[start]
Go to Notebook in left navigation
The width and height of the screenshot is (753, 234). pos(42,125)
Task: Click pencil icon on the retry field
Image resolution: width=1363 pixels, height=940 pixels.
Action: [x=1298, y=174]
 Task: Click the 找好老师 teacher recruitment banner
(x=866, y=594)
[end]
- [GIVEN PROBLEM] Can you update the entries from the line containing "Task: Click pencil icon on the retry field" through the end of the entries, putting "edit icon" in place of "pencil icon" and leaving everything else unchanged, and give back only those lines?

- [OUTPUT FOR THIS EXERCISE]
Task: Click edit icon on the retry field
Image resolution: width=1363 pixels, height=940 pixels.
Action: [x=1298, y=174]
 Task: Click the 找好老师 teacher recruitment banner
(x=866, y=594)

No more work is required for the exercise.